Background: Percutaneous drainage of pyogenic liver abscess has become first-line treatment. In the past surgical drainage was preferred in some centres.

Aim: The aim of this retrospective study was to assess the effectiveness of percutaneous treatments and surgical drainage, in terms of treatment success, hospital stay and costs.

Patients: Data of 148 patients (90 males; 58 females; mean age, 61 yrs; range, 30-86 yrs) were retrospectively analysed.

Methods: Patients' outcomes, including the length of hospital stay, procedure-related complications, treatment failure and death, were recorded. Multiple logistic regression model was used for statistical analysis.

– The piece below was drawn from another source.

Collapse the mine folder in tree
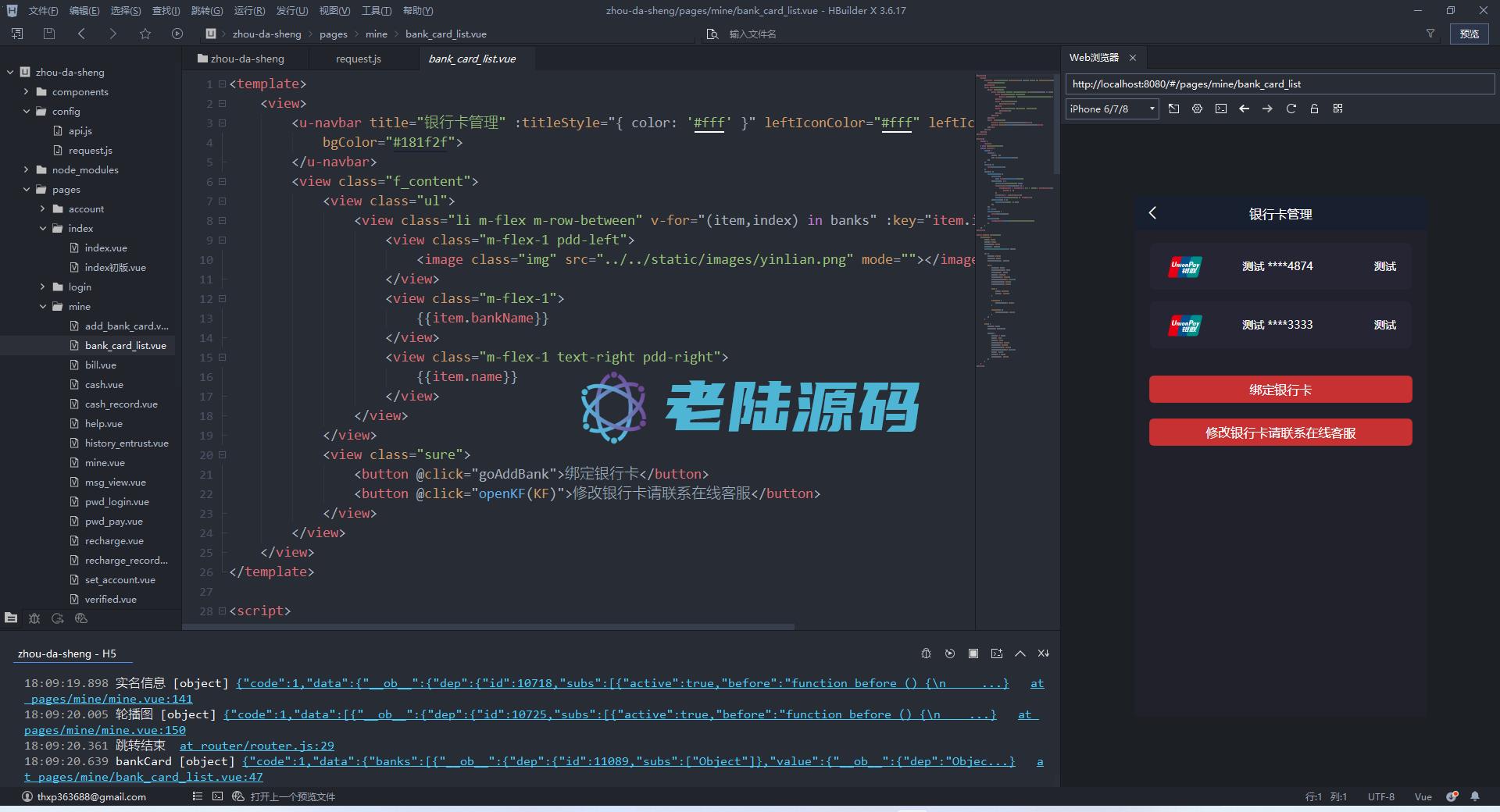 43,306
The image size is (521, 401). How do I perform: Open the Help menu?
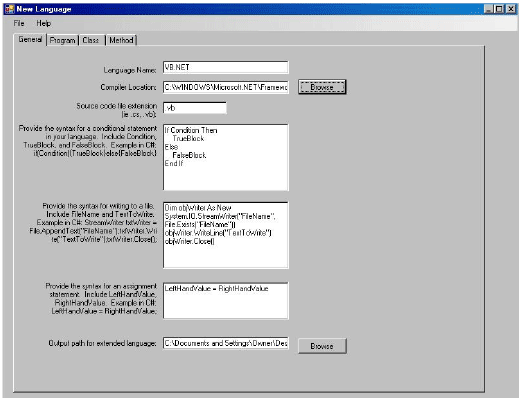[43, 23]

Results: One hundred and four patients (83 with solitary and 21 with multiple abscesses) were treated percutaneously, either by needle aspiration (91 patients) or catheter drainage (13 patients) depending on the abscess's size, and 44 patients (30 with solitary and 14 with multiple abscesses) were treated surgically. There was no statistically significant difference in patients' demographics or abscess characteristics between groups. Hospital stay was longer, and costs were higher in patients treated surgically (p<0.001). There was statistically significant difference in morbidity rate between groups (p<0.001). No death occurred in both groups.

Conclusions: Percutaneous and surgical treatment of pyogenic liver abscesses are both effective, nevertheless percutaneous drainage carries lower morbidity and is cheaper.